Hideaki Matsui, Yoshihito Taniguchi, Haruhisa Inoue, Kengo Uemura, Shunichi Takeda, Ryosuke Takahashi

    Research output: Contribution to journalArticle

    28 Scopus citations

    Abstract

    Parkinson's disease (PD) is the second most common neurodegenerative disease associated with the degeneration of dopaminergic neurons in the substantia nigra. To create a new model of PD, we used medaka (Oryzias latipes), a small teleost that has been used in genetics and environmental biology. We identified tyrosine hydroxylase (TH) immunopositive dopaminergic and noradrenergic fibers and neurons in the medaka brain. Following establishment of a method for counting the number of dopaminergic neurons and an assay for the evaluation of the medaka behavior, we exposed medaka to 1-methyl-4-phenyl-1,2,3,4-tetrahydropyridine (MPTP).
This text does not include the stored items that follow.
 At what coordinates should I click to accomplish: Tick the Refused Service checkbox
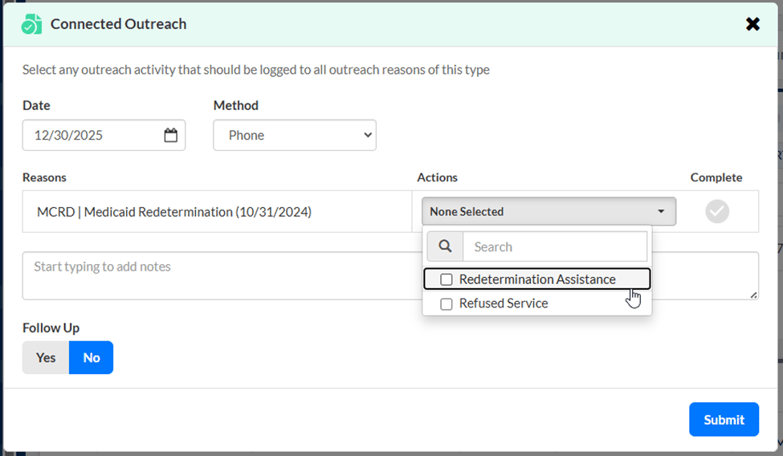click(x=447, y=303)
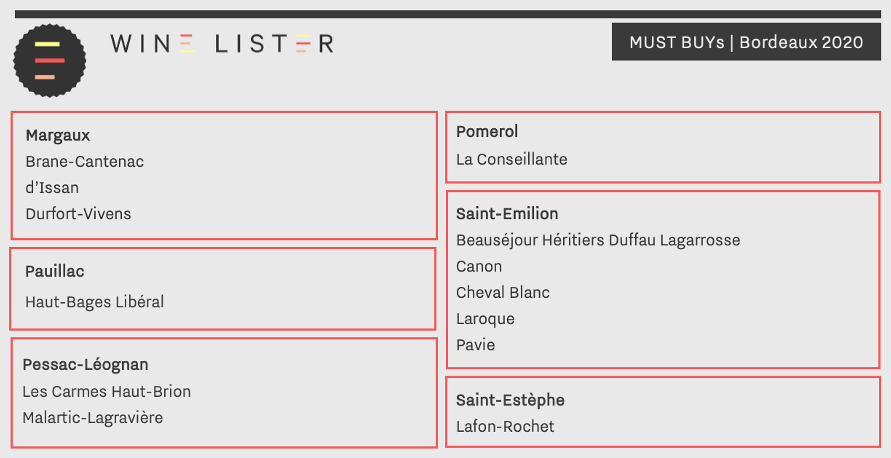Open Brane-Cantenac wine entry

tap(85, 161)
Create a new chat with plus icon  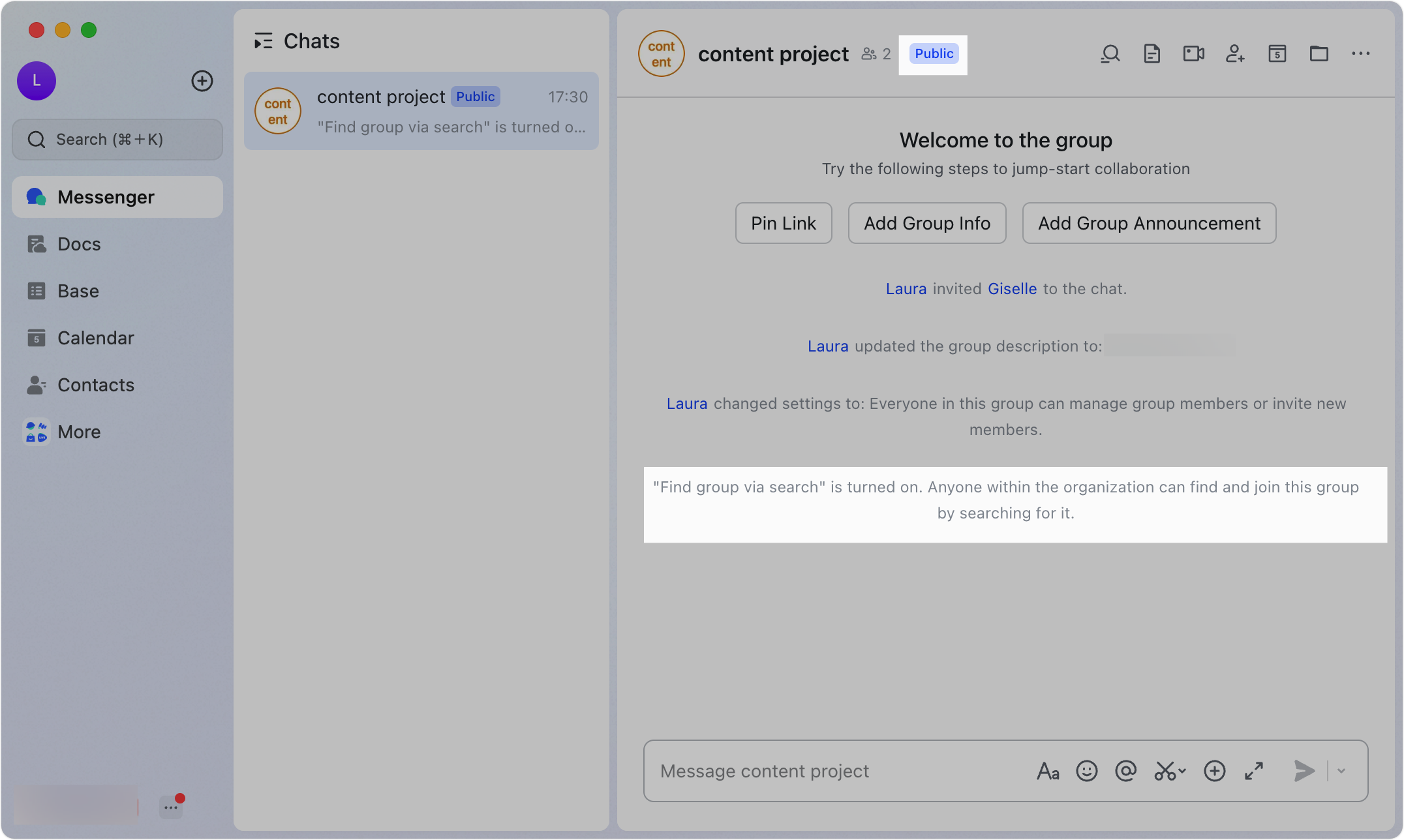coord(202,81)
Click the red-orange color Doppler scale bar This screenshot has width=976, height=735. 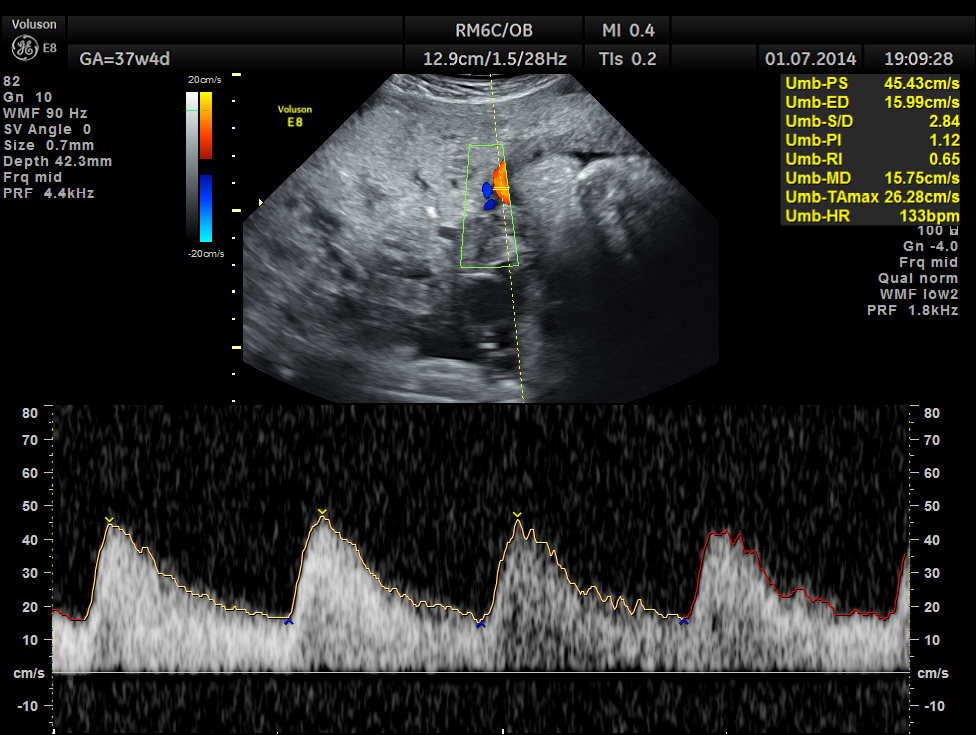[x=205, y=125]
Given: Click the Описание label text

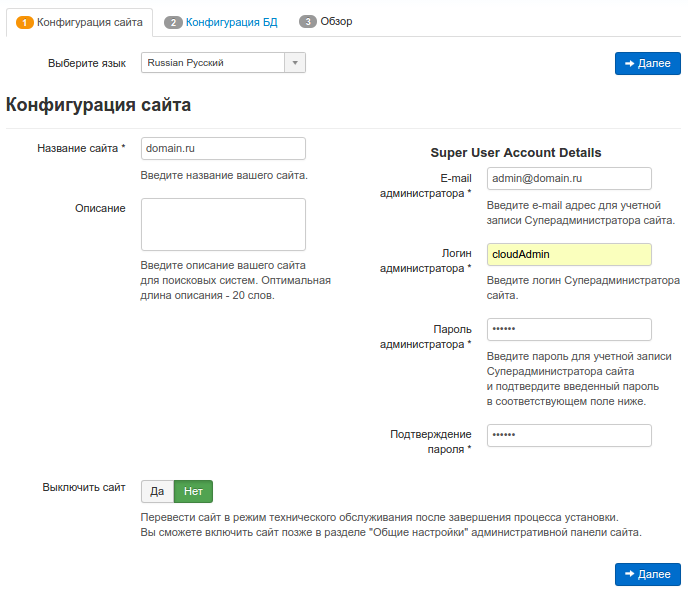Looking at the screenshot, I should point(100,208).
The treatment of medaka at the larval stage, but not at adult stage, decreased the number of dopaminergic cells in the diencephalon and reduced spontaneous movement, which is reminiscent of human PD patients and other MPTP-induced animal PD models. Among TH+ neurons in the medaka brain, only a specific cluster in the paraventricular area of the middle diencephalon was vulnerable to MPTP toxicity. Detailed examinations of medaka transiently exposed to MPTP at the larval stage revealed that the number of dopaminergic cells was not fully recovered at their adult stage. Moreover, the amounts of dopamine persistently decreased in the brain of these MPTP-treated fish. MPTP-treated medaka is valuable for modeling human PD.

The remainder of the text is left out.